Botanical Name: Taraxacum Officianale | Family: Compositae
Common name(s): Dandelion
- Perennial, herbaceous, broad-leaf | zones 3-9 | full sun to part shade | 8 – 24″
- Found everywhere, lawns, gardens, roadsides, etc. Does best in fertile soil.
Parts used: Roots, leaves, flowers
Harvest leaves anytime, but spring leaves are less bitter. Harvest roots in the early spring or the fall before they get too woody. Harvest the flowers while they are blooming (and leave some for the bees!).
PREPARATION / DOSAGE
Infusion: prepare the leaves as a tea.
Decoction: 2-3 tsp dandelion root to one cup water; bring to a boil and simmer for 10-15 minutes. Drink 3x/day
Tincture: take 5-10ml of the tincture 3x/day
Food: All parts are edible, young leaves are good in salad, roots can be roasted and ground to make a coffee substitute, or cooked and eaten like any root vegetable. The flowers are edible, too.
Cautions: Some people are allergic to the milky latex of the flowers and stems
- A Modern Herbal, Mrs. M. Grieve
- Holistic Herbal, David Hoffman
- Homegrown Herbs, Tammi Hartung
- Medicinal Herbs, Rosemary Gladstar
- The Way of Herbs, Michael Tierra
- K-State on Dandelion
* each of my sources listed a bunch of different chemical constituents so I’m just generalizing some of them, as well as listing other recognizable ones.

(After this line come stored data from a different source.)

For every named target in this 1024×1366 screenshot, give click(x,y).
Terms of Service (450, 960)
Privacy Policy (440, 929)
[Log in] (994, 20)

I’ve always loved dandelions, but never ate them before, or used them medicinally. I made some tinctures this year – a vinegar-based and an alchoholic-based one. And I’ve roasted the roots and ground them to make a coffee substitute. They smell wonderful while roasting. But they are as bitter (or more bitter, according to my husband) as coffee. My son, who can’t do caffeine said they taste just like coffee, so there you go. A couple of verdicts. I tried some, man is it bitter, but I feel the same way about coffee.
As for the leaves, I’ve tried them in salads and they are also a little bitter for my taste, but I’m hoping to develop more of a taste for bitter herbs because they are so good for you! We’ve gotten so far away from our wild food over time that most of us have lost the taste for it.